(Work to be completed) An exact copy is required of every line from the one with "Screen dimensions: 868x301" through the end of the data below, and the pictures must stay out of it.

■ ■ ■ ■ ■ ■ ■

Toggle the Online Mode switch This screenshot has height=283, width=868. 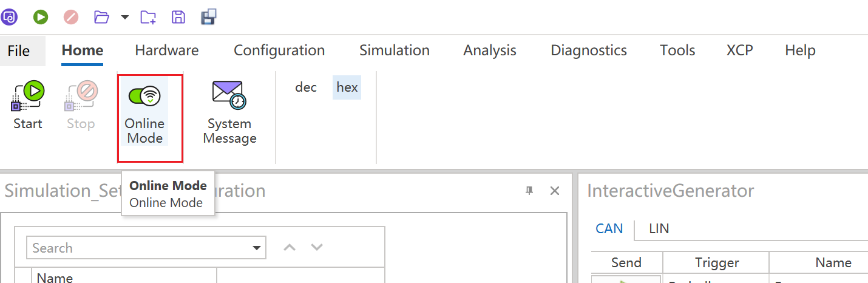144,96
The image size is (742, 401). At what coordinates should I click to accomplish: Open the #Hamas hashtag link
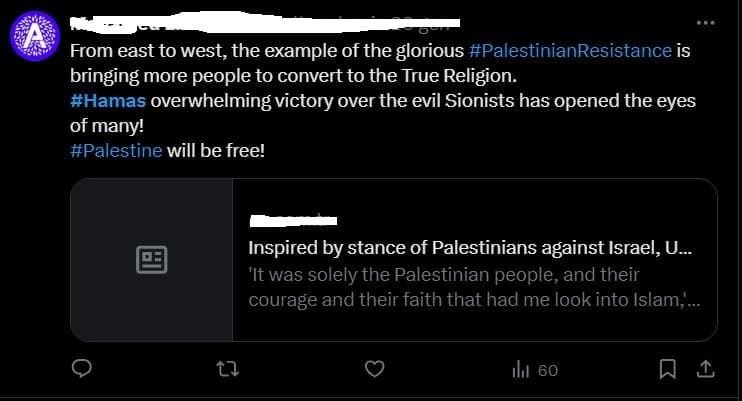[108, 101]
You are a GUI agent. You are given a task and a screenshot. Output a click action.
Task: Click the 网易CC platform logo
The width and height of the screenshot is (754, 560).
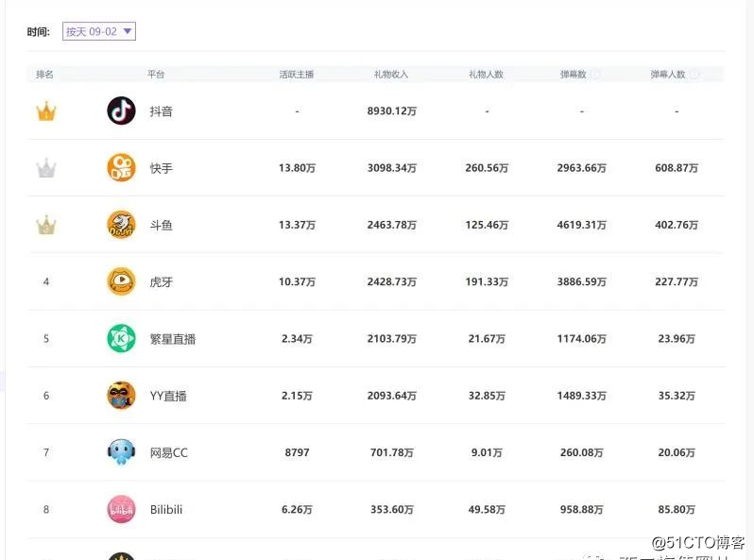point(121,452)
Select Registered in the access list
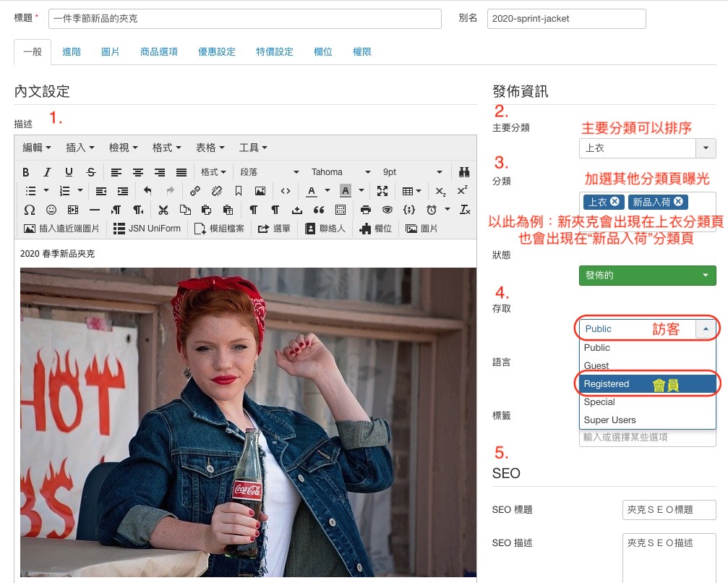The width and height of the screenshot is (728, 583). pyautogui.click(x=607, y=384)
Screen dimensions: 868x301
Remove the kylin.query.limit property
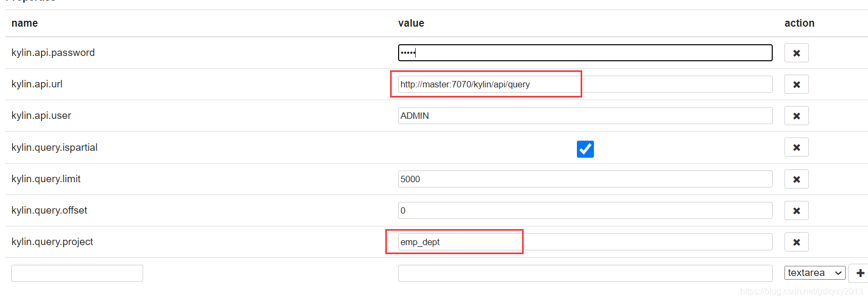[x=796, y=180]
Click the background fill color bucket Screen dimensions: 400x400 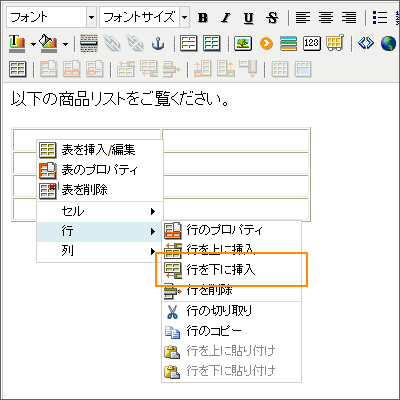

■ ■ ■ ■ ■ ■ ■

(Answer to the problem)
Screen dimensions: 868x301
Remove the kylin.query.limit property
[x=796, y=180]
Click the background fill color bucket Screen dimensions: 400x400 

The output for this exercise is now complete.